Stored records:
+===+

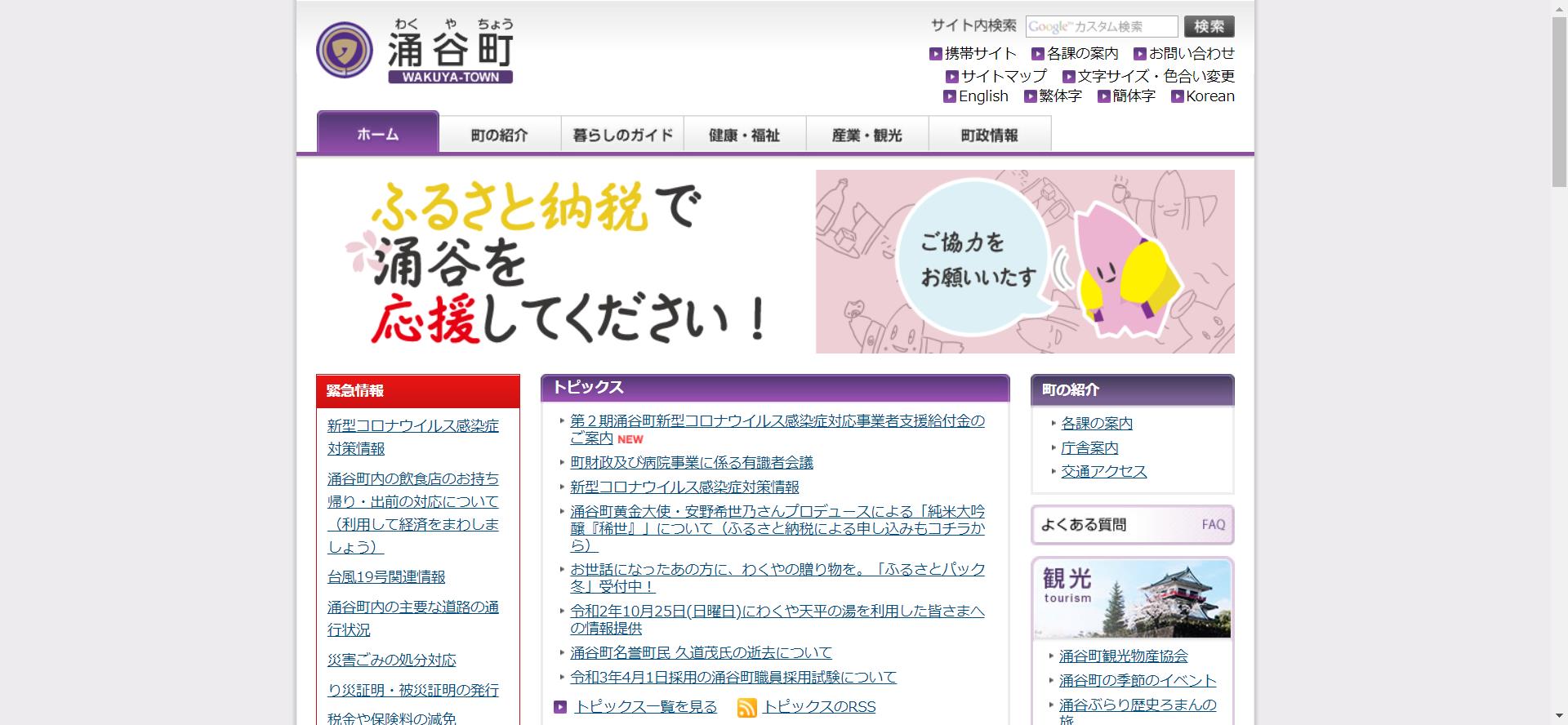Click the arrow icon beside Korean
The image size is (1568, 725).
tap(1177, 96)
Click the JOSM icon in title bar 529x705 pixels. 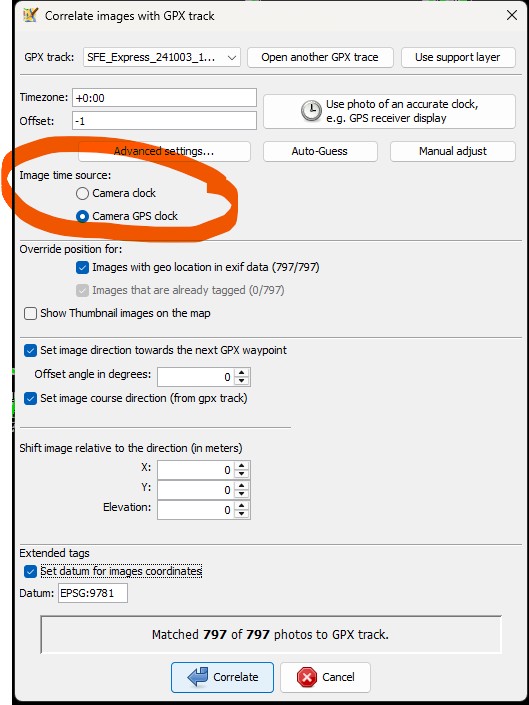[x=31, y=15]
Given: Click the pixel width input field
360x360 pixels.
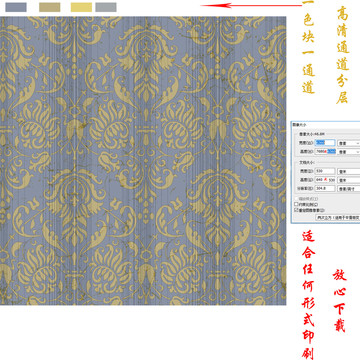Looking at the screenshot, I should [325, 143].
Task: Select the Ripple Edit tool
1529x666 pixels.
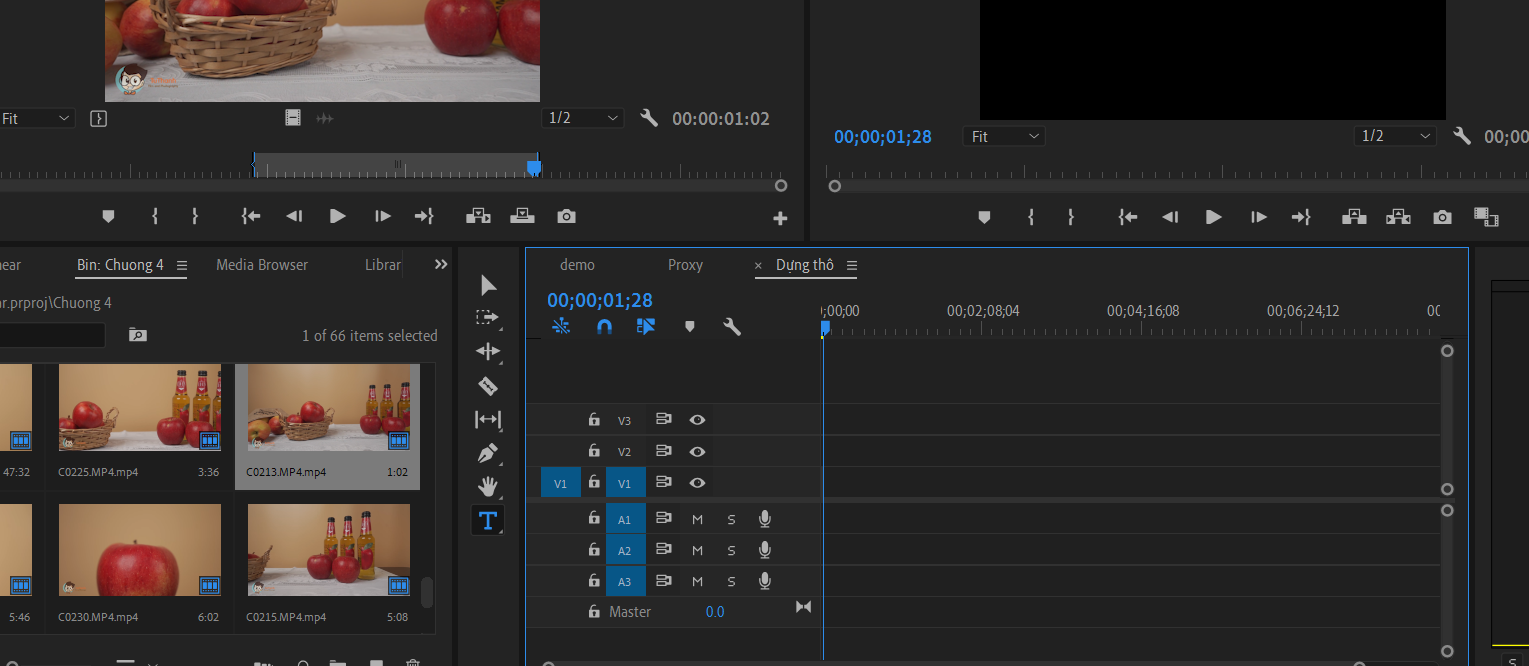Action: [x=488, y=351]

+===+

* **Action item**:
Extract exactly the lines above from the line containing "360x360 pixels." through the last one, both ends included, but not the pictures.

* **Response below**:
360x360 pixels.
Looking at the screenshot, I should [325, 143].
Task: Select the Ripple Edit tool
1529x666 pixels.
Action: [x=488, y=351]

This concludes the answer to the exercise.